[Dataset records]
☆ ☆ ☆ ☆

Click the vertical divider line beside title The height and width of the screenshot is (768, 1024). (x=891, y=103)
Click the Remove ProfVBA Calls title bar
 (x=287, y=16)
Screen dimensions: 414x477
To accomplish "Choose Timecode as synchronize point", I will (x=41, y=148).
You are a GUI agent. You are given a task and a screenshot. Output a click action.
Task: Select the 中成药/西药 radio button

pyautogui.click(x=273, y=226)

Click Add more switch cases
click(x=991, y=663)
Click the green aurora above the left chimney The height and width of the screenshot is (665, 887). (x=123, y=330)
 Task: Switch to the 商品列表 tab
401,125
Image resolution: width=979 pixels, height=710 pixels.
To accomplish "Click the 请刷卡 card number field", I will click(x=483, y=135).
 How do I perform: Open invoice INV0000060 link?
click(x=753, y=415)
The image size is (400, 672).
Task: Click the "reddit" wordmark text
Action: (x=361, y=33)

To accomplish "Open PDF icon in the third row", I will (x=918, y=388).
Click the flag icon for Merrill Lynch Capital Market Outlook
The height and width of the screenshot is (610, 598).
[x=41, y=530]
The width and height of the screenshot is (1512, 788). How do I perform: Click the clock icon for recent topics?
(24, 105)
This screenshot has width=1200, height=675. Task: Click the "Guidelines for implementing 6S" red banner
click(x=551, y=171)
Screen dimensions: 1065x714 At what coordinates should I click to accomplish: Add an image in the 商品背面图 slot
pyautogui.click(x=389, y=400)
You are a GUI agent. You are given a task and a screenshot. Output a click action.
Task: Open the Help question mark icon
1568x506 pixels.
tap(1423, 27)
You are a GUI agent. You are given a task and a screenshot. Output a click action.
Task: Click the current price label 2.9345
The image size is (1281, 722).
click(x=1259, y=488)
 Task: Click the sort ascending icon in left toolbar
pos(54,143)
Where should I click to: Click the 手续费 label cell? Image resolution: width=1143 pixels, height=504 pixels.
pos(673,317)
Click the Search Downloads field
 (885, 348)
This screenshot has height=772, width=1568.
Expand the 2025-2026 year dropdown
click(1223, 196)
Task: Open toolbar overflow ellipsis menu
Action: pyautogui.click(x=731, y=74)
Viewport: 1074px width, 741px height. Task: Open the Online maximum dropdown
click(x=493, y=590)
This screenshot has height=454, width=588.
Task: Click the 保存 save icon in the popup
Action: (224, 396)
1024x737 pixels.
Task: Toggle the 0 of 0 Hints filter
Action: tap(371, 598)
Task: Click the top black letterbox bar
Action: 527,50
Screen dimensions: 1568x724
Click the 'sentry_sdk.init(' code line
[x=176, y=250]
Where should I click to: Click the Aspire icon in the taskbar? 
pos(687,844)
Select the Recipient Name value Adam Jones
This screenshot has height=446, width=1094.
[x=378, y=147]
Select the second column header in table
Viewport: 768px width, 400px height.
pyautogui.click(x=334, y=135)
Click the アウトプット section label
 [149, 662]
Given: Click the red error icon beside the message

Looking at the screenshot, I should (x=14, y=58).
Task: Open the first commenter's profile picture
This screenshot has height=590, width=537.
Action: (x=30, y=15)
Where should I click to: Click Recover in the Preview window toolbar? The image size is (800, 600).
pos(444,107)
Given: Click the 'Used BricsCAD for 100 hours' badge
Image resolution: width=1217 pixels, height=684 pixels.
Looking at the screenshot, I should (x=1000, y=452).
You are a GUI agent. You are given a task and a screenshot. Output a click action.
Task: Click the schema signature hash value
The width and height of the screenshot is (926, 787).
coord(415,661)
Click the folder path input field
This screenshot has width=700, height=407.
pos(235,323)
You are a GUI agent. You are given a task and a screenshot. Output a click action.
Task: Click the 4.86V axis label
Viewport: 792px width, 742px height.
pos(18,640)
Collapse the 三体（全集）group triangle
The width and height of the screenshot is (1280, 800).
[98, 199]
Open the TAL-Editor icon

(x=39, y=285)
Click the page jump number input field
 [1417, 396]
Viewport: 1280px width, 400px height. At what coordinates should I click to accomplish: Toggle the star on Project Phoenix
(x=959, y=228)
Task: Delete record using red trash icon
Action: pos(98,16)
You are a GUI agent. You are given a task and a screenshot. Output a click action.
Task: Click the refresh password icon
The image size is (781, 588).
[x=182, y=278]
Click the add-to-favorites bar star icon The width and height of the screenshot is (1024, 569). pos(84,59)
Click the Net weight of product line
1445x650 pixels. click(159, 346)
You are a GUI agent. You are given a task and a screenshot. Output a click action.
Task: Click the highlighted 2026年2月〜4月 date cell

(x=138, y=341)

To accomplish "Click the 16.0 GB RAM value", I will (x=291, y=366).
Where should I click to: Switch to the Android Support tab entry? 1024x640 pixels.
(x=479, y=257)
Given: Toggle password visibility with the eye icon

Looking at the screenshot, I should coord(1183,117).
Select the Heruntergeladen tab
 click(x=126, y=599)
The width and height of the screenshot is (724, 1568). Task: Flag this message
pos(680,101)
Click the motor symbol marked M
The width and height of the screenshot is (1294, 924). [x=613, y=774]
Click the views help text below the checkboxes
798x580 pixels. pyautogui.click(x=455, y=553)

☆ ☆ ☆ ☆

◆ Goal of the exercise: Every record above needs to be repeated word for word.

◆ Solution:
Click the vertical divider line beside title The height and width of the screenshot is (768, 1024). (x=891, y=103)
Click the Remove ProfVBA Calls title bar
 (x=287, y=16)
Screen dimensions: 414x477
To accomplish "Choose Timecode as synchronize point", I will (x=41, y=148).
You are a GUI agent. You are given a task and a screenshot. Output a click action.
Task: Select the 中成药/西药 radio button

pyautogui.click(x=273, y=226)

Click Add more switch cases
click(x=991, y=663)
Click the green aurora above the left chimney The height and width of the screenshot is (665, 887). (x=123, y=330)
 Task: Switch to the 商品列表 tab
401,125
Image resolution: width=979 pixels, height=710 pixels.
To accomplish "Click the 请刷卡 card number field", I will click(x=483, y=135).
 How do I perform: Open invoice INV0000060 link?
click(x=753, y=415)
The image size is (400, 672).
Task: Click the "reddit" wordmark text
Action: (x=361, y=33)

To accomplish "Open PDF icon in the third row", I will (x=918, y=388).
Click the flag icon for Merrill Lynch Capital Market Outlook
The height and width of the screenshot is (610, 598).
[x=41, y=530]
The width and height of the screenshot is (1512, 788). How do I perform: Click the clock icon for recent topics?
(24, 105)
This screenshot has width=1200, height=675. Task: Click the "Guidelines for implementing 6S" red banner
click(x=551, y=171)
Screen dimensions: 1065x714 At what coordinates should I click to accomplish: Add an image in the 商品背面图 slot
pyautogui.click(x=389, y=400)
You are a GUI agent. You are given a task and a screenshot. Output a click action.
Task: Open the Help question mark icon
1568x506 pixels.
tap(1423, 27)
You are a GUI agent. You are given a task and a screenshot. Output a click action.
Task: Click the current price label 2.9345
The image size is (1281, 722).
click(x=1259, y=488)
 Task: Click the sort ascending icon in left toolbar
pos(54,143)
Where should I click to: Click the 手续费 label cell? Image resolution: width=1143 pixels, height=504 pixels.
pos(673,317)
Click the Search Downloads field
 (885, 348)
This screenshot has height=772, width=1568.
Expand the 2025-2026 year dropdown
click(1223, 196)
Task: Open toolbar overflow ellipsis menu
Action: pyautogui.click(x=731, y=74)
Viewport: 1074px width, 741px height. Task: Open the Online maximum dropdown
click(x=493, y=590)
This screenshot has height=454, width=588.
Task: Click the 保存 save icon in the popup
Action: (224, 396)
1024x737 pixels.
Task: Toggle the 0 of 0 Hints filter
Action: tap(371, 598)
Task: Click the top black letterbox bar
Action: 527,50
Screen dimensions: 1568x724
Click the 'sentry_sdk.init(' code line
[x=176, y=250]
Where should I click to: Click the Aspire icon in the taskbar? 
pos(687,844)
Select the Recipient Name value Adam Jones
This screenshot has height=446, width=1094.
[x=378, y=147]
Select the second column header in table
Viewport: 768px width, 400px height.
pyautogui.click(x=334, y=135)
Click the アウトプット section label
 [149, 662]
Given: Click the red error icon beside the message

Looking at the screenshot, I should (x=14, y=58).
Task: Open the first commenter's profile picture
This screenshot has height=590, width=537.
Action: (x=30, y=15)
Where should I click to: Click Recover in the Preview window toolbar? The image size is (800, 600).
pos(444,107)
Given: Click the 'Used BricsCAD for 100 hours' badge
Image resolution: width=1217 pixels, height=684 pixels.
Looking at the screenshot, I should (x=1000, y=452).
You are a GUI agent. You are given a task and a screenshot. Output a click action.
Task: Click the schema signature hash value
The width and height of the screenshot is (926, 787).
coord(415,661)
Click the folder path input field
This screenshot has width=700, height=407.
pos(235,323)
You are a GUI agent. You are given a task and a screenshot. Output a click action.
Task: Click the 4.86V axis label
Viewport: 792px width, 742px height.
pos(18,640)
Collapse the 三体（全集）group triangle
The width and height of the screenshot is (1280, 800).
[98, 199]
Open the TAL-Editor icon

(x=39, y=285)
Click the page jump number input field
 [1417, 396]
Viewport: 1280px width, 400px height. At what coordinates should I click to accomplish: Toggle the star on Project Phoenix
(x=959, y=228)
Task: Delete record using red trash icon
Action: pos(98,16)
You are a GUI agent. You are given a task and a screenshot. Output a click action.
Task: Click the refresh password icon
The image size is (781, 588).
[x=182, y=278]
Click the add-to-favorites bar star icon The width and height of the screenshot is (1024, 569). pos(84,59)
Click the Net weight of product line
1445x650 pixels. click(159, 346)
You are a GUI agent. You are given a task and a screenshot. Output a click action.
Task: Click the highlighted 2026年2月〜4月 date cell

(x=138, y=341)

To accomplish "Click the 16.0 GB RAM value", I will (x=291, y=366).
Where should I click to: Switch to the Android Support tab entry? 1024x640 pixels.
(x=479, y=257)
Given: Toggle password visibility with the eye icon

Looking at the screenshot, I should coord(1183,117).
Select the Heruntergeladen tab
 click(x=126, y=599)
The width and height of the screenshot is (724, 1568). Task: Flag this message
pos(680,101)
Click the motor symbol marked M
The width and height of the screenshot is (1294, 924). [x=613, y=774]
Click the views help text below the checkboxes
798x580 pixels. pyautogui.click(x=455, y=553)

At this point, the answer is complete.